7 - Tratamento pede novo estilo de vida

Adotar hábitos saudáveis é o principal antídoto para a esteatose hepática. Assim, é preciso combinar perda de peso com reeducação alimentar (e vale o destaque para o padrão mediterrâneo; leia mais no final do texto!), além de redução de açúcares e itens ultraprocessados. Atividade física regular é imprescindível: os exercícios devem mixar treinos aeróbicos e de força. Também é fundamental tratar as doenças associadas como o diabetes, a hipertensão arterial e o colesterol elevado.

8 - Canetas emagrecedoras ajudam

Esses medicamentos têm mostrado eficácia contra a esteatose hepática. Já existe, inclusive, medicação aprovada especificamente para pacientes com doença gordurosa e presença de fibrose em graus moderados. Mesmo assim, não é suficiente confiar somente nas canetas, uma vez nenhum remédio substitui a mudança de hábitos.

9 - Mudança deve ser permanente

O tratamento contra gordura no fígado não tem começo, meio e fim. Ou seja, não basta melhorar a alimentação, perder peso e praticar exercícios físicos para recuperar o órgão e, depois de um tempo, abraçar a velha rotina.

Portanto, é preciso incorporar, e não apenas experimentar os novos hábitos.
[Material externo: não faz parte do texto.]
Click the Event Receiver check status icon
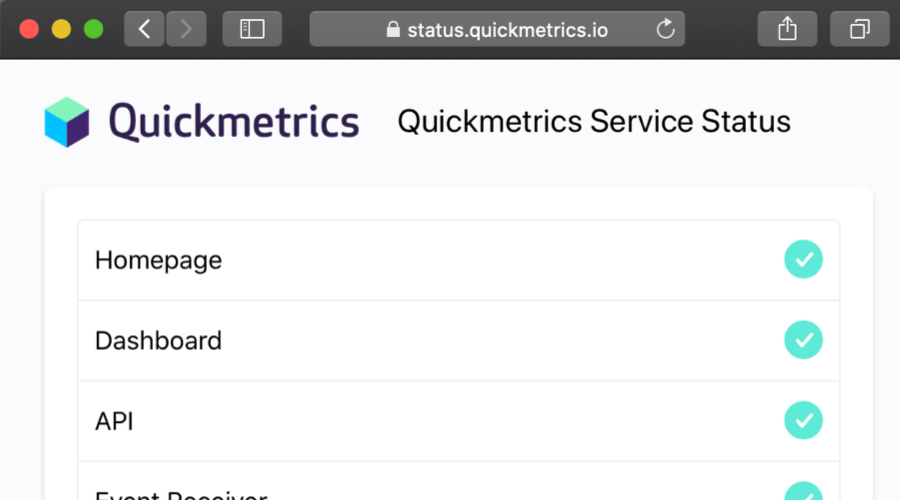The width and height of the screenshot is (900, 500). tap(803, 491)
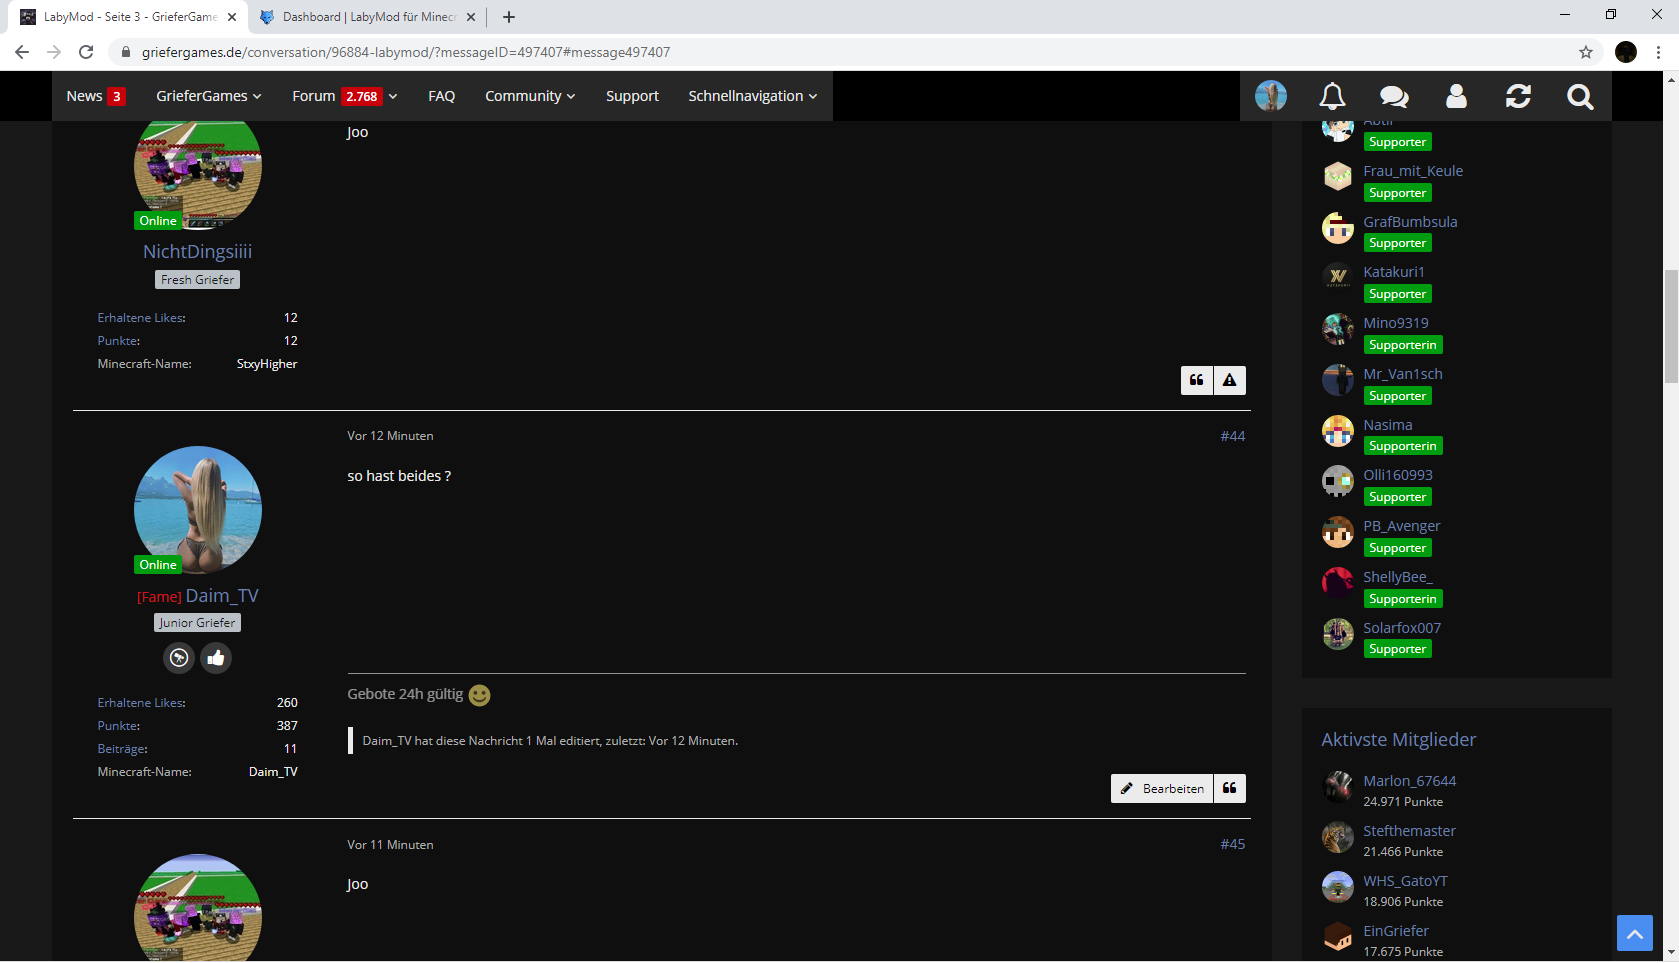
Task: Switch to the Dashboard LabyMod browser tab
Action: coord(368,17)
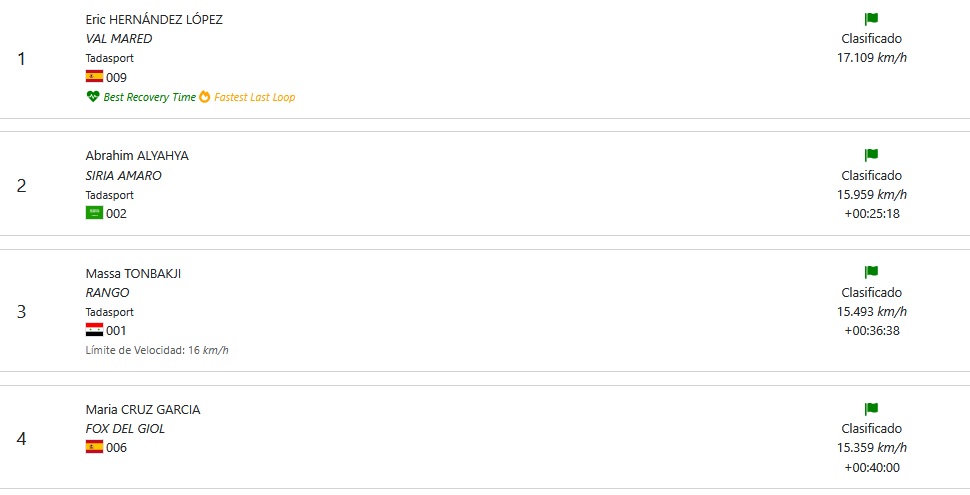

Isso porque, sem uma mudança permanente, a doença volta. "O acompanhamento periódico com especialista existe justamente para monitorar essa manutenção ao longo do tempo", frisa a médica.

10 - Consequências da doença não tratada

A presença de gordura no fígado pode se transformar em esteatohepatite, ou seja, gordura com inflamação. A etapa seguinte é a fibrose progressiva, isto é, a deterioração do tecido do órgão, e, em alguns casos, o câncer. "Sabemos que o câncer, neste contexto, pode surgir mesmo sem passar pela cirrose, o que é uma particularidade preocupante dessa doença", pontua a especialista.

Outro dado relevante: a esteatose hepática está associada a maior risco cardiovascular. Por isso, a principal causa de morte dos pacientes não é o fígado, e sim o coração. "É por isso que essa doença nunca deve ser encarada como algo restrito ao fígado, e sim como uma doença sistêmica", conclui a médica.

Principais escolhas da dieta mediterrânea:

  • frutas, legumes e verduras;
  • peixes e frutos do mar;
  • grãos integrais (arroz, pão e massas);
  • oleaginosas: castanhas, nozes, chia, linhaça, etc.;
  • queijo e iogurte naturais com moderação;
  • azeite de oliva como fonte de gordura.